The treatment exposure time, defined as the period from treatment addition to measurement of phenotypic changes, varies considerably. The minimum value is 24 h, while the maximum is 264 h (II times higher). 72 h predominates in 50 tests, followed by 120 h in 20 tests, 24 h and 48 h (II tests each), 96 h (8 tests) and finally 168 h and 264 h (3 tests each), Figure 4. On T. cruzi Y (TcII), the Benznidazole inhibition of parasite multiplication requires less quantity of drug when increasing exposure time (in the interval 24-72 h), a trend similar to that reported by Vela et al. However, this parameter stabilizes after 72 h, remaining consistent up to exposure times as long as 264 h. This preliminary evidence allows to visualize an optimal treatment exposure time so that this parameter can be harmonized, Table 1.
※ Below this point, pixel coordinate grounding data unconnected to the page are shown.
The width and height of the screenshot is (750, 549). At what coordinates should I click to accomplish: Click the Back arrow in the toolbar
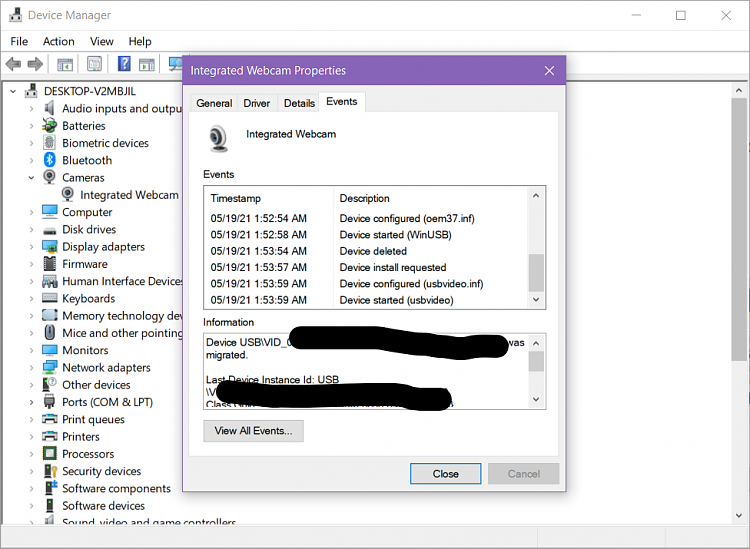click(x=13, y=64)
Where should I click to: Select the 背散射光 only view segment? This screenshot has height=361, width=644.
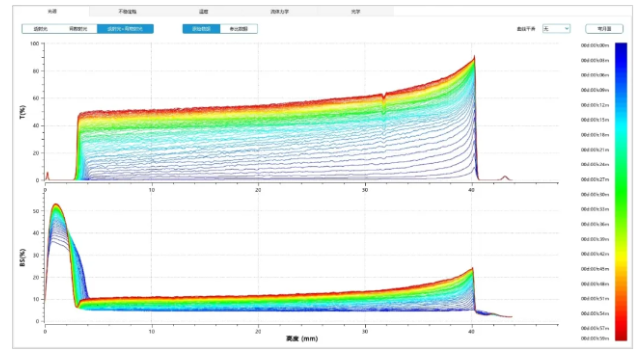(78, 29)
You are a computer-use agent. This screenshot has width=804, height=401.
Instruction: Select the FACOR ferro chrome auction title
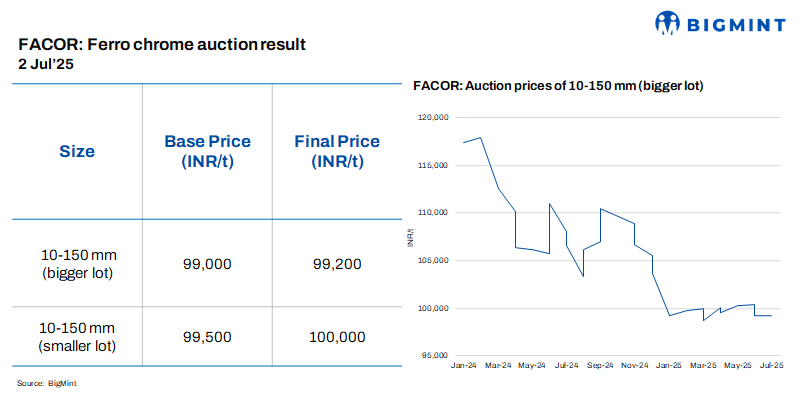[162, 44]
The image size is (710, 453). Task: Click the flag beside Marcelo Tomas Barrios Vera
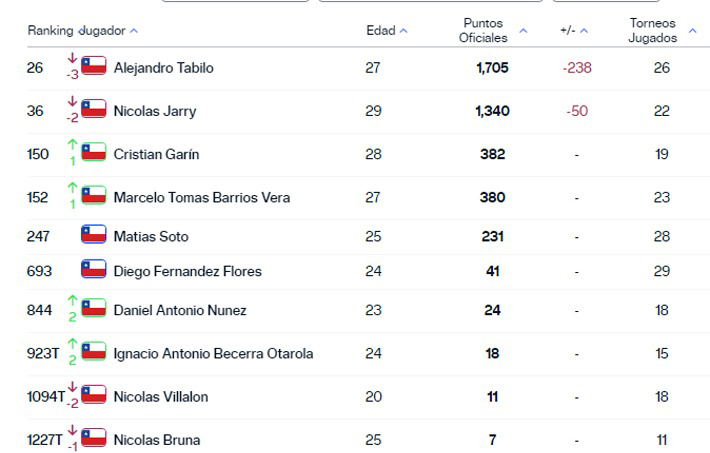[x=94, y=196]
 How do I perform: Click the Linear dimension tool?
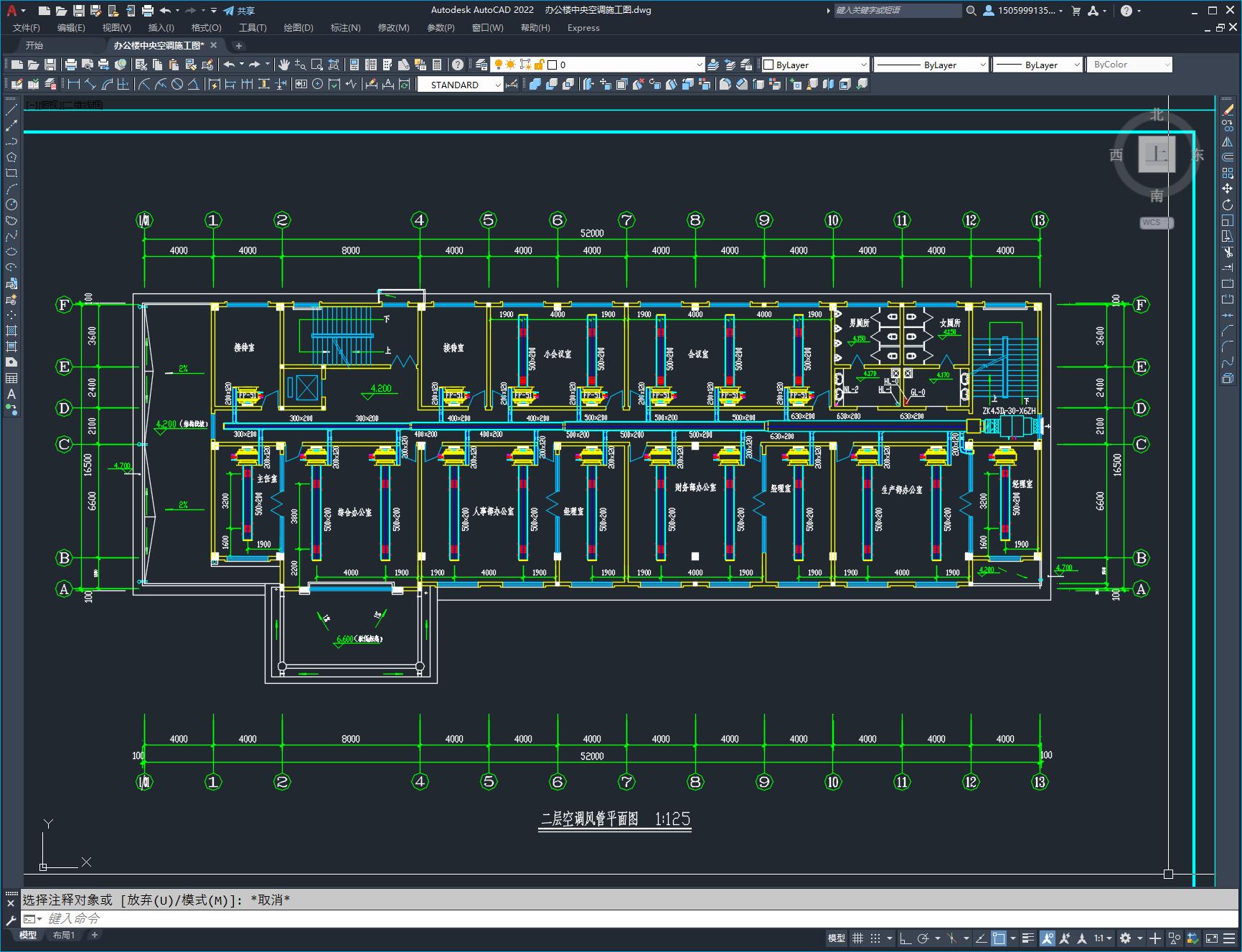point(73,85)
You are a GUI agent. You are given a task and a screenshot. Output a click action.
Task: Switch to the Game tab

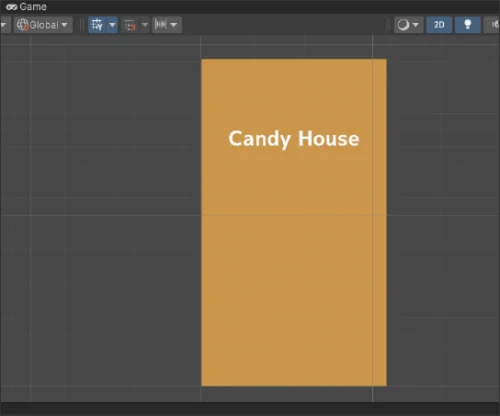(26, 7)
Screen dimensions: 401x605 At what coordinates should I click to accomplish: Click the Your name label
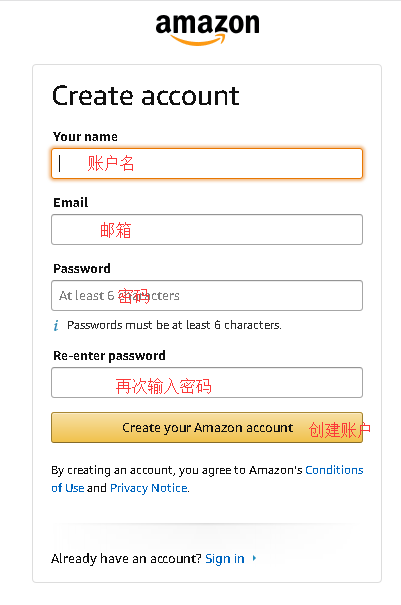(x=85, y=137)
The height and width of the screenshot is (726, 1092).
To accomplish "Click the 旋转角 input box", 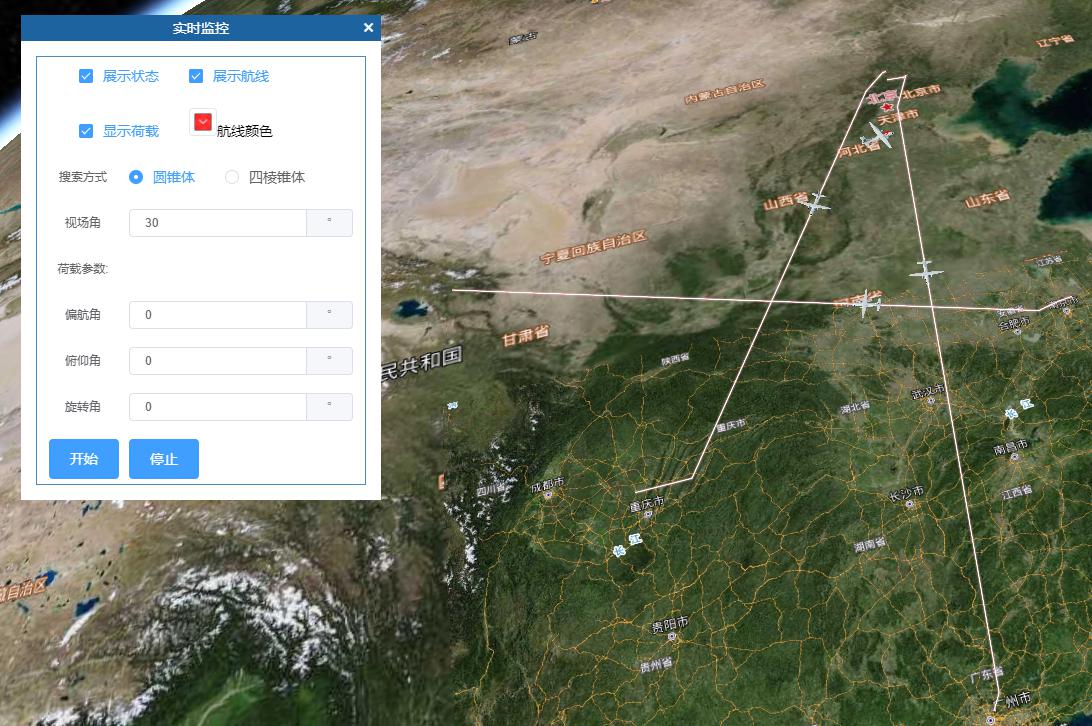I will point(218,407).
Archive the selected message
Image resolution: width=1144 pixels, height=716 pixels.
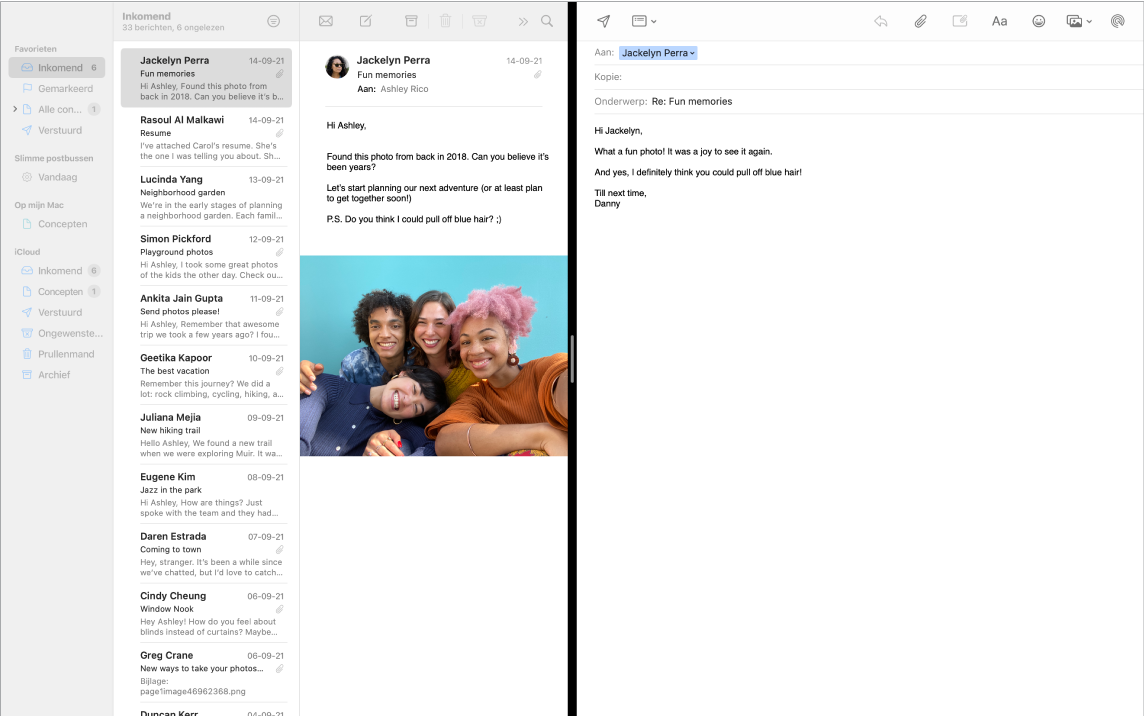point(410,20)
Treatment exposure time is a crucial parameter in pharmacological tests. It directly impacts the challenge faced by the test substance and can significantly influence the final results. Within timeframes that are realistic from chemical and pharmacokinetic perspectives, different exposure times for the same substance can lead to varying outcomes. This variability in results due to treatment exposure time can have important implications. It may lead to incorrectly rejecting the null hypothesis when it is actually true. These potential errors underscore the importance of harmonize and carefully considering the treatment exposure time in experimental design, Table 1.
A treatment exposure time of 72 h was most common among the reports meeting the selection criteria (even when refining the two references that bring together 22 tests, Figure 4), under these condition, various T. cruzi strains exhibited different susceptibilities to Benznidazole. The strain RA (Tc VI) showed he highest susceptibility, with an IC50 of 5,4 /μM 31,32. In contrast, strain 893 (TcIII) was the most resistant with an IC50 of 74.9 /μM 29 - a value 14 times higher than that of strain RA. This information can guide researchers in selecting appropriate challenge conditions when evaluating test substances. As efforts to harmonize conditions for pharmacological activity tests progress, this data will be further refined, potentially leading to more standardized and comparable results across studies, Figure 5.

The results represent the mean ± SD of in vitro normalized susceptibility indices (IC50, PG150, CC50 ID50). *2 Independent tests, ** 3 Independent tests, *** 4 Independent tests, **** 7 Independent tests, the other strains I report.
Figure 5: Benznidazole as an active control: T cruzi multiplication inhibition at 72h treatment exposure.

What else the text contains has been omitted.